Set tasks
1. In the article below about GE Aviation's expansion, list the criteria by which the nationwide review of site locations was conducted.
2. Please carry on the GE Aviation expansion article below, picking up after its final sentence.

Text extract
____
‘Project X’ revealed: Details on GE Aviation’s local expansion plans

The Economic Development Coalition for Asheville-Buncombe County announced June 17 that GE Aviation is planning a major expansion of local operations, putting an end to months of speculation about a deal that had been known as “Project X.”

Bound by nondisclosure agreements required by the company, local government officials have been secretly negotiating economic incentive deals with the business for months.

Buncombe County agreed to spend $15.7 million on land acquisition and facility construction, and give the company an additional $2.68 million in cash grants.

The city of Asheville approved giving the GE Aviation $1.5 million in tax breaks.

In exchange, the company plans to invest $126 million into its local facilities and hire an additional 52 employees.

Final approval of the project is still pending state incentives, according to a press release from the office of Gov. Pat McCrory.

Here’s the full announcement from Economic Development Coalition for Asheville-Buncombe County:


Asheville, NC – In conjunction with the Economic Development Coalition for Asheville-Buncombe County (EDC), GE Aviation, a world-leading producer of commercial and military jet engines, announced plans for a multi-billion dollar, nationwide investment to revolutionize jet propulsion.  This investment will usher in new technology, design, and materials that will make GE jet engines the industry standard for efficiency, while simultaneously reducing emissions. 

Buncombe County is among four North Carolina counties partnering to attract over $195 million in potential new statewide investment by GE Aviation to accommodate the adoption of new technologies.  The expansion opportunity across four counties and three municipalities has initiated a series of coordinated, public economic development processes expected to conclude in Summer 2013 with a statewide announcement.  Buncombe County and the City of Asheville have worked closely with GE Aviation to retain and expand local production capabilities to accommodate production of the revolutionary aircraft engine material known as Ceramic Matrix Composite (CMC). 

Local expansion would bring a company investment of $126,000,000 in new, taxable capital equipment, and require the addition of 52 new positions to its current workforce of 300 in a new flagship facility in Sweeten Creek Industrial Park.

The multi-year transformation of the company’s products and workplace involved analysis and competition among 12 states in a nationwide review of site locations with the strongest historical performance, requisite workforce and optimum logistics to support the new strategic product direction. The formal announcement anticipated later this summer will cap a 70-year legacy for Western North Carolina’s only “Fortune 10” manufacturer and ensure its continued expansion for future generations.  The company formerly did business as NCI and Smiths Aerospace before acquisition into the GE family in 2008.

GE Aviation pioneered the development of Ceramic Matrix Composites, or CMCs, which are expected to be the mainstay of the next generation of jet engines.  The materials can outperform advanced metallic alloys and make jet engines lighter, more fuel efficient and cut emissions dramatically.  Research demonstrates a jet engine constructed using CMC materials can reduce fuel consumption by 15 percent, resulting in annual fuel savings of over $1 million per plane.  Aircraft powered by GE jet engines take flight every two seconds around the world, with demand for CMC components anticipated to increase tenfold over the next decade.
____
Entries provided
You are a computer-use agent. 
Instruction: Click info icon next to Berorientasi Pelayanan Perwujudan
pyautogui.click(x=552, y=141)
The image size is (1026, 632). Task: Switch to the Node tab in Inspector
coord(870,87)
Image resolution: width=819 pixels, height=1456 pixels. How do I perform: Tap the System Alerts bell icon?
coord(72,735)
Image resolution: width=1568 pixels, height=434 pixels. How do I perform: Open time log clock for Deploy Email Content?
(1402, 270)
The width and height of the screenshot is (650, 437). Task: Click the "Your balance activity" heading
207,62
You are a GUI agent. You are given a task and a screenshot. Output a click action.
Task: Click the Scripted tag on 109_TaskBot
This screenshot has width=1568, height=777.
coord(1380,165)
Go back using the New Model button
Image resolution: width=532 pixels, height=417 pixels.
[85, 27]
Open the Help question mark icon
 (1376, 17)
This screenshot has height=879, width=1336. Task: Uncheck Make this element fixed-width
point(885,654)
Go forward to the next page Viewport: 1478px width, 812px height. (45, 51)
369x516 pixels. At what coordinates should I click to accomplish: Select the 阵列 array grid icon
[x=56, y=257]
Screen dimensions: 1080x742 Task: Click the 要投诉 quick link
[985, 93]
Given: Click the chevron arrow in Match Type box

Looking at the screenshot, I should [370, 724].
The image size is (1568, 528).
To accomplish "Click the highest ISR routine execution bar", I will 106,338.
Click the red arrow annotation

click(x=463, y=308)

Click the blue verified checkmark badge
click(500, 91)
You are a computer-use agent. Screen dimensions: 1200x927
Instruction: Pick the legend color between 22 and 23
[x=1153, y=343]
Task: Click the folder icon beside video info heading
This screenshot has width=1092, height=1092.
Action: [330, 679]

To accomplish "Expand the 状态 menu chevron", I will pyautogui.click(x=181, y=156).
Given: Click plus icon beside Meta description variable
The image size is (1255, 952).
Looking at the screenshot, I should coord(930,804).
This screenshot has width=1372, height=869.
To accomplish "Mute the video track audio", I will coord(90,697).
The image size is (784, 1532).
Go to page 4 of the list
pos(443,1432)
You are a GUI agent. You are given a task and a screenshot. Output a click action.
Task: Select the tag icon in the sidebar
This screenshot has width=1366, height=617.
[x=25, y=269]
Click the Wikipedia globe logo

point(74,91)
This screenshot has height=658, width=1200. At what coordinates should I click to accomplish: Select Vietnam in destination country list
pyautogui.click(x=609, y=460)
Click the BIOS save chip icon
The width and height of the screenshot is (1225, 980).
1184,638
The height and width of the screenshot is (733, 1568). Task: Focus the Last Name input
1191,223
____
Results in order
1.
- Strongest historical performance
- Requisite workforce
- Optimum logistics to support the new strategic product direction

2.
“We are excited about the opportunity for Asheville to become the manufacturing center for this groundbreaking technology,” said Michael Meguiar, Asheville Plant Leader for GE Aviation. “It’s a tremendous vote of confidence in our local workforce and demonstrates the great potential for our area to be integrally involved in the new technology.” 

“This milestone opportunity to participate in one of the most innovative industry transformations in decades inspired us to compete wisely to cement Asheville as a hub of high-tech advanced manufacturing.” stated EDC Board Chairman Paul Szurek.  “We believe this potential expansion will have a generational impact.”

“I’m proud to see Buncombe County seize this moment in our national economy, supporting a long-time local employer and one of the nation’s largest corporate citizens,” said David Gantt, Chairman of the Buncombe County Board of Commissioners.  “The expansion will mean not only hundreds of jobs for our citizens, but position our community as a leader in the green economy.”

Asheville Mayor Terry Bellamy noted, “Our work with GE Aviation is exemplary of the partnership of good business with good governance.  It is always an honor for Asheville to be recognized as a leader within the business world.  I wish Michael Meguiar and the entire team at GE Aviation continued success in growing its business.”

This proposed investment in GE Aviation’s facility and equipment would generate $1.2M annually in new city and county property tax receipts. Following successful conclusion of the statewide public process, without which the project will not move forward, the new manufacturing facility will sustain over 750 direct, indirect and induced local jobs, $34M in annual income, and another $4.3M in annual state and local taxes essential to the fiscal health of our region.  For more information on GE Aviation and employment opportunities, please visit www.geaviation.com.

The EDC for Asheville-Buncombe County is a public-private partnership committed to: creating and retaining high quality jobs, community leadership, and being a resource for better business decisions.  The EDC accomplishes this mission through its four core services: business retention and expansion, small business and entrepreneurship, research, and marketing and recruitment.  The EDC is funded by Buncombe County, the City of Asheville, the Town of Weaverville,  the Asheville Area Chamber of Commerce and the AVL 5×5 Campaign.

The Asheville Area Chamber of Commerce is a member organization with over 1,800 member businesses and organizations. Chamber members collaborate with community organizations and coalitions to support the community and each other with the mission of building community through business. The Chamber is home to a 4,000 square foot Visitor Center which welcomes over 195,000 visitors per year.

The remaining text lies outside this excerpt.